We are asked to determine a function that has two vertical asymptotes at:
[tex]\begin{gathered} x=-3 \\ x=4 \end{gathered}[/tex]
And an x-intercept at:
[tex]x=3[/tex]
And a y-intercept at:
[tex]y=-2[/tex]
This means that the function must have the following form:
[tex]f(x)=\frac{k(x-x_0)}{(x-a)(x-b)}[/tex]
Where:
[tex]\begin{gathered} a,b=\text{ vertical asymptotes} \\ x_0=\text{ x-intercept} \\ k=\text{ constant} \end{gathered}[/tex]
Now, we substitute the known values:
[tex]f(x)=\frac{k(x-3)}{(x+3)(x-4)}[/tex]
Now, we determine the value of "k" using the y-intercept, since this means that when "x = 0", then "y = -2". Substituting we get:
[tex]-2=\frac{k(0-3)}{(0+3)(0-4)}[/tex]
Solving the operations:
[tex]-2=\frac{-3k}{(3)(-4)}[/tex]
Simplifying:
[tex]-2=\frac{-k}{-4}[/tex]
Now, we multiply both sides by -4:
[tex]8=-k[/tex]
Now, we multiply both sides by -1:
[tex]-8=k[/tex]
Substituting in the function we get:
[tex]f(x)=\frac{-8(x-3)}{(x+3)(x-4)}[/tex]

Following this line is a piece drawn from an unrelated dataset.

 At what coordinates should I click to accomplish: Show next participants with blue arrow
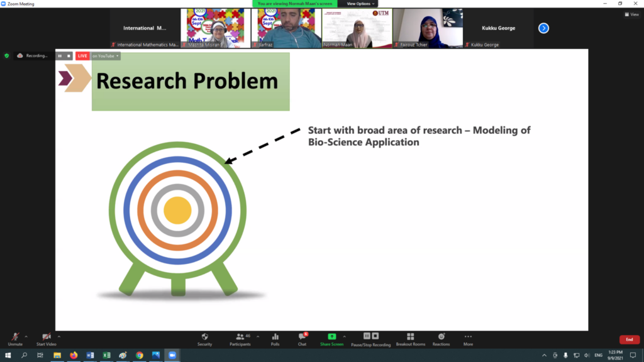click(543, 28)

And thus we get the function we were looking for in the factored form.
Now, to determine the expanded form we use the distributive property on the denominator, we get:
[tex]f(x)=\frac{-8(x-3)}{x^2-4x+3x-12}[/tex]
Adding like terms:
[tex]f(x)=\frac{-8(x-3)}{x^2-x-12}[/tex]
Now, we apply the distributive property on the numerator:
[tex]f(x)=\frac{-8x+24}{x^2-x-12}[/tex]
And thus we get the expanded form.